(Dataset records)

—————

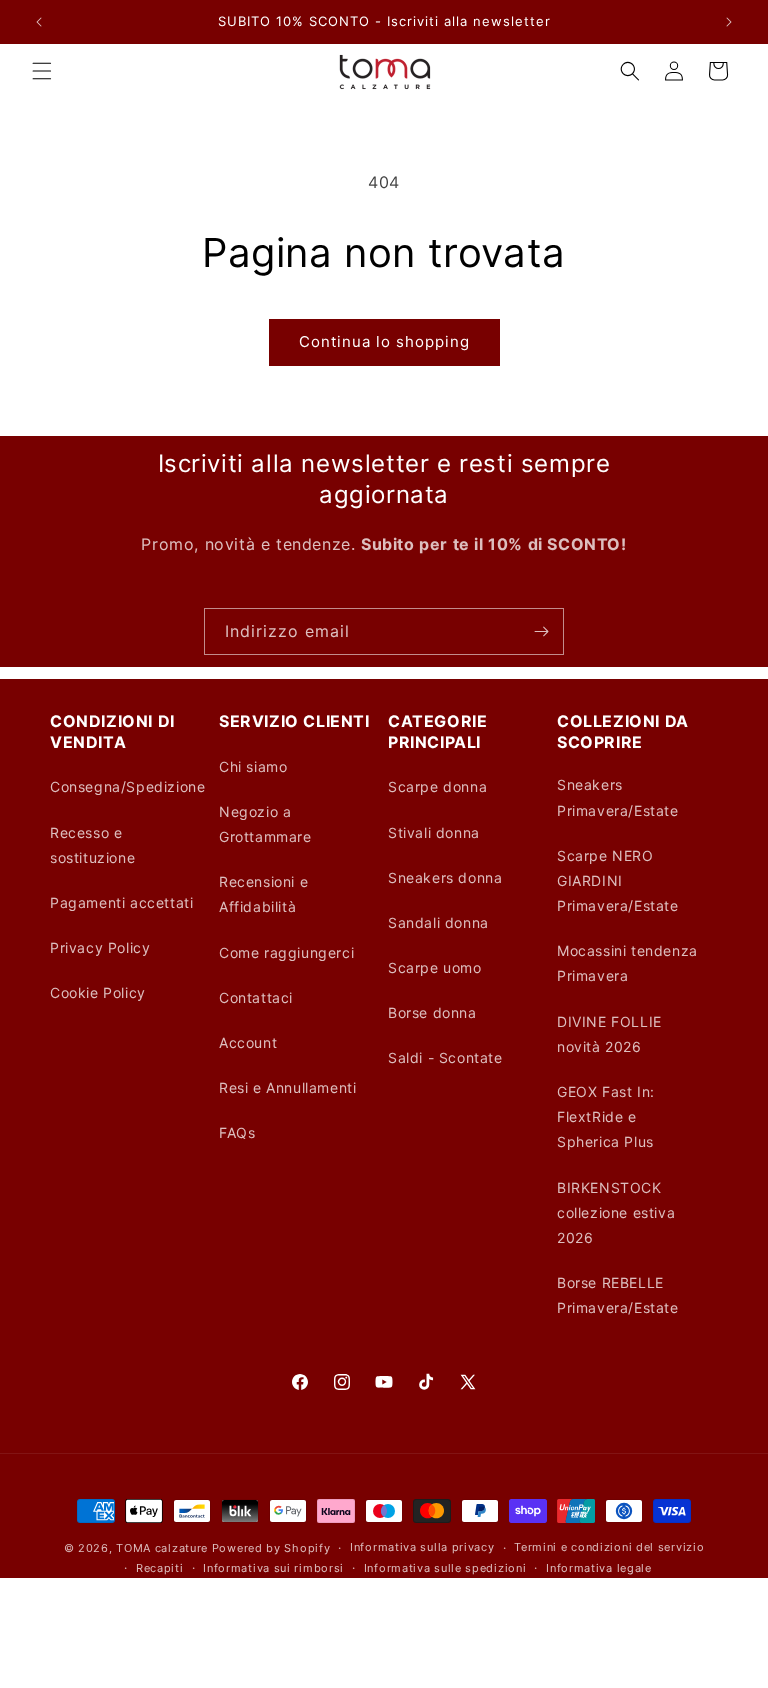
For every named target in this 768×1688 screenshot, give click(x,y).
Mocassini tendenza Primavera (627, 963)
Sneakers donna (445, 877)
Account (248, 1042)
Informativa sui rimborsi (273, 1568)
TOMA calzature (162, 1548)
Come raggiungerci (286, 952)
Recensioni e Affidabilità (263, 894)
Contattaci (256, 997)
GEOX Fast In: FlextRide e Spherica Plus (606, 1116)
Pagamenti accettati (121, 902)
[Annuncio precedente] (39, 22)
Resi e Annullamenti (287, 1087)
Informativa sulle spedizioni (445, 1568)
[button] (42, 71)
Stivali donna (434, 832)
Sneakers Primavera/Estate (618, 797)
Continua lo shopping (384, 341)
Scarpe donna (437, 786)
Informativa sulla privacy (422, 1547)
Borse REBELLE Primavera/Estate (618, 1295)
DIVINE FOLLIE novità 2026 (609, 1034)
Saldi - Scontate (445, 1057)
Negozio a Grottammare (265, 824)
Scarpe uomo (435, 967)
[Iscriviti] (541, 631)
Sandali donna (438, 922)
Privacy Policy (100, 947)
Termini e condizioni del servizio (609, 1547)
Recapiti (160, 1568)
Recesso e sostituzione (92, 845)
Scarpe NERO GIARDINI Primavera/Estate (618, 880)
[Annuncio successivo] (729, 22)
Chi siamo (253, 766)
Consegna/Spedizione (127, 786)
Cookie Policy (98, 992)
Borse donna (432, 1012)
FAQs (237, 1132)
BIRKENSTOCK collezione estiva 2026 (616, 1212)
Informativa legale (599, 1568)
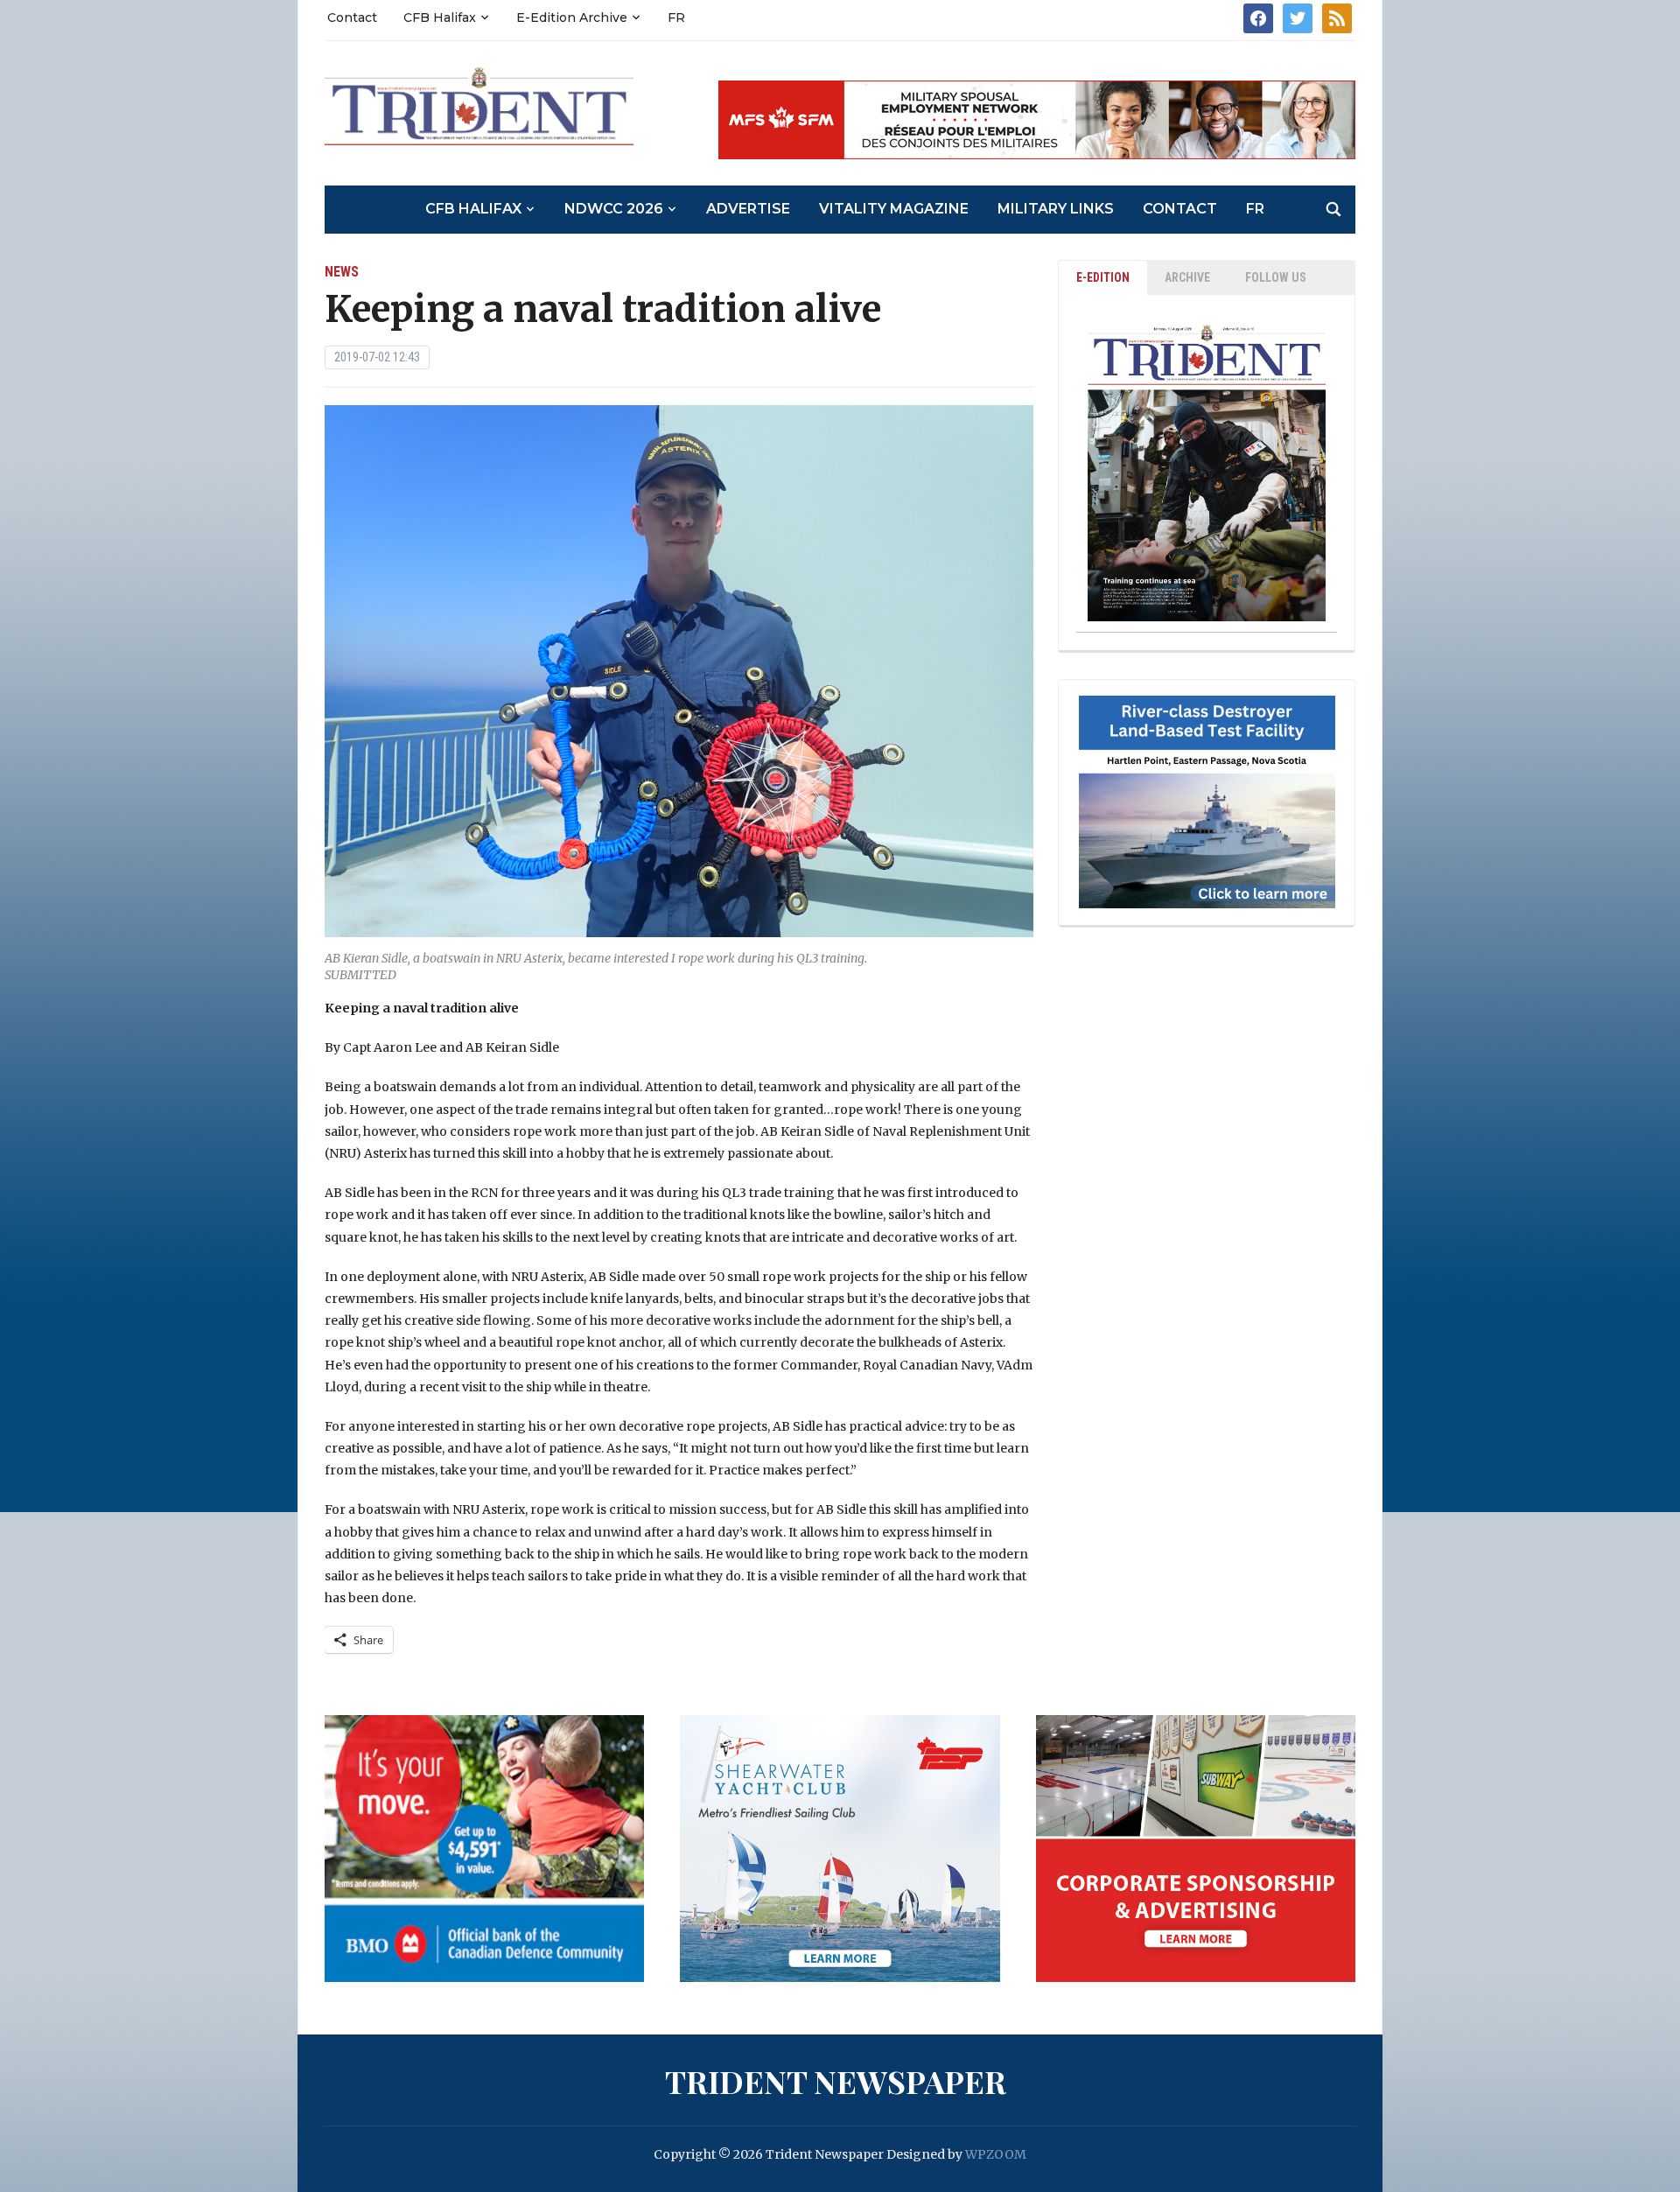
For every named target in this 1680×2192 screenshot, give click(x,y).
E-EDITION (1103, 277)
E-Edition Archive (571, 17)
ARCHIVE (1187, 277)
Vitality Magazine (894, 208)
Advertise (748, 208)
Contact (352, 17)
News (342, 271)
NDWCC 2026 (613, 208)
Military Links (1056, 208)
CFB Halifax (439, 17)
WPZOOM (995, 2154)
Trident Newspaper (835, 2081)
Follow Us (1275, 277)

—————

Your objective:
Restate the records word for word, omitting images.

Result of this task:
For every named target in this 768×1688 screenshot, give click(x,y).
Mocassini tendenza Primavera (627, 963)
Sneakers donna (445, 877)
Account (248, 1042)
Informativa sui rimborsi (273, 1568)
TOMA calzature (162, 1548)
Come raggiungerci (286, 952)
Recensioni e Affidabilità (263, 894)
Contattaci (256, 997)
GEOX Fast In: FlextRide e Spherica Plus (606, 1116)
Pagamenti accettati (121, 902)
[Annuncio precedente] (39, 22)
Resi e Annullamenti (287, 1087)
Informativa sulle spedizioni (445, 1568)
[button] (42, 71)
Stivali donna (434, 832)
Sneakers Primavera/Estate (618, 797)
Continua lo shopping (384, 341)
Scarpe donna (437, 786)
Informativa sulla privacy (422, 1547)
Borse REBELLE Primavera/Estate (618, 1295)
DIVINE FOLLIE novità 2026 (609, 1034)
Saldi - Scontate (445, 1057)
Negozio a Grottammare (265, 824)
Scarpe uomo (435, 967)
[Iscriviti] (541, 631)
Sandali donna (438, 922)
Privacy Policy (100, 947)
Termini e condizioni del servizio (609, 1547)
Recapiti (160, 1568)
Recesso e sostituzione (92, 845)
Scarpe NERO GIARDINI Primavera/Estate (618, 880)
[Annuncio successivo] (729, 22)
Chi siamo (253, 766)
Consegna/Spedizione (127, 786)
Cookie Policy (98, 992)
Borse donna (432, 1012)
FAQs (237, 1132)
BIRKENSTOCK collezione estiva 2026 (616, 1212)
Informativa legale (599, 1568)
For every named target in this 1680×2192 screenshot, give click(x,y).
E-EDITION (1103, 277)
E-Edition Archive (571, 17)
ARCHIVE (1187, 277)
Vitality Magazine (894, 208)
Advertise (748, 208)
Contact (352, 17)
News (342, 271)
NDWCC 2026 (613, 208)
Military Links (1056, 208)
CFB Halifax (439, 17)
WPZOOM (995, 2154)
Trident Newspaper (835, 2081)
Follow Us (1275, 277)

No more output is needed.